====== Data listing

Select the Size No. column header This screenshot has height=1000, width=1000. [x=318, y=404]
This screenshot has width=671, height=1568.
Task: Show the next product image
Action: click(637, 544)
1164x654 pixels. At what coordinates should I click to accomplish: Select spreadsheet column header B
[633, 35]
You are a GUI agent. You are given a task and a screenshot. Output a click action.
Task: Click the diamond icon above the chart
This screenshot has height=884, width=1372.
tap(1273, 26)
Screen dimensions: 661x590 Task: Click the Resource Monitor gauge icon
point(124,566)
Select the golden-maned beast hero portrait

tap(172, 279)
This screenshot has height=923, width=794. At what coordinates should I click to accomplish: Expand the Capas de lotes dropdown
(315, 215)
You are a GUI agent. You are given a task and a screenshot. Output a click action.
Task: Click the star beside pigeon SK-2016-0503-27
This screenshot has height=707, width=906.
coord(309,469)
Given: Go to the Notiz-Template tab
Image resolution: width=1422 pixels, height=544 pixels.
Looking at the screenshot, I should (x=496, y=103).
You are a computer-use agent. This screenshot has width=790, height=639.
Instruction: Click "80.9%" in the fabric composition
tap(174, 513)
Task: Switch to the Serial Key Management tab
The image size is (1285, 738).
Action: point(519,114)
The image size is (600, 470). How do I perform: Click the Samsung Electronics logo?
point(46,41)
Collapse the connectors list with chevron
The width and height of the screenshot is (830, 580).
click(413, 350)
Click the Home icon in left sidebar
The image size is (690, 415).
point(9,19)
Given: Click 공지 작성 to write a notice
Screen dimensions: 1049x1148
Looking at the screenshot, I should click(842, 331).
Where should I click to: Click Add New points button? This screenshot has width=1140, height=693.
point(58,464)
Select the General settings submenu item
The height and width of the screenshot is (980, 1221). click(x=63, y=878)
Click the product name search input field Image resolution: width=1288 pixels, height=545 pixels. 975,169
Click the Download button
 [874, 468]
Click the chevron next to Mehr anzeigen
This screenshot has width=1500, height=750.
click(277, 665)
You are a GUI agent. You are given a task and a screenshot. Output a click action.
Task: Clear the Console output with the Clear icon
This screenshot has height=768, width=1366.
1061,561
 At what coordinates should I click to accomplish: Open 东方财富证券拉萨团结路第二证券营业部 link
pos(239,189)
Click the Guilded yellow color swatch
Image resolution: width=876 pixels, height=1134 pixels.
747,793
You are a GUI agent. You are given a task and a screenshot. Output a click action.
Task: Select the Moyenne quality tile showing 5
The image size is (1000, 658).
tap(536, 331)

============

Once more, write out all of the entries above exactly.

§ **Reply**:
Select the Size No. column header This screenshot has height=1000, width=1000. [x=318, y=404]
This screenshot has width=671, height=1568.
Task: Show the next product image
Action: click(637, 544)
1164x654 pixels. At what coordinates should I click to accomplish: Select spreadsheet column header B
[633, 35]
You are a GUI agent. You are given a task and a screenshot. Output a click action.
Task: Click the diamond icon above the chart
This screenshot has height=884, width=1372.
tap(1273, 26)
Screen dimensions: 661x590 Task: Click the Resource Monitor gauge icon
point(124,566)
Select the golden-maned beast hero portrait

tap(172, 279)
This screenshot has height=923, width=794. At what coordinates should I click to accomplish: Expand the Capas de lotes dropdown
(315, 215)
You are a GUI agent. You are given a task and a screenshot. Output a click action.
Task: Click the star beside pigeon SK-2016-0503-27
This screenshot has height=707, width=906.
coord(309,469)
Given: Go to the Notiz-Template tab
Image resolution: width=1422 pixels, height=544 pixels.
Looking at the screenshot, I should (x=496, y=103).
You are a computer-use agent. This screenshot has width=790, height=639.
Instruction: Click "80.9%" in the fabric composition
tap(174, 513)
Task: Switch to the Serial Key Management tab
The image size is (1285, 738).
Action: point(519,114)
The image size is (600, 470). How do I perform: Click the Samsung Electronics logo?
point(46,41)
Collapse the connectors list with chevron
The width and height of the screenshot is (830, 580).
click(413, 350)
Click the Home icon in left sidebar
The image size is (690, 415).
point(9,19)
Given: Click 공지 작성 to write a notice
Screen dimensions: 1049x1148
Looking at the screenshot, I should click(842, 331).
Where should I click to: Click Add New points button? This screenshot has width=1140, height=693.
point(58,464)
Select the General settings submenu item
The height and width of the screenshot is (980, 1221). click(x=63, y=878)
Click the product name search input field Image resolution: width=1288 pixels, height=545 pixels. 975,169
Click the Download button
 [874, 468]
Click the chevron next to Mehr anzeigen
This screenshot has width=1500, height=750.
click(277, 665)
You are a GUI agent. You are given a task and a screenshot. Output a click action.
Task: Clear the Console output with the Clear icon
This screenshot has height=768, width=1366.
1061,561
 At what coordinates should I click to accomplish: Open 东方财富证券拉萨团结路第二证券营业部 link
pos(239,189)
Click the Guilded yellow color swatch
Image resolution: width=876 pixels, height=1134 pixels.
747,793
You are a GUI agent. You are given a task and a screenshot. Output a click action.
Task: Select the Moyenne quality tile showing 5
The image size is (1000, 658).
tap(536, 331)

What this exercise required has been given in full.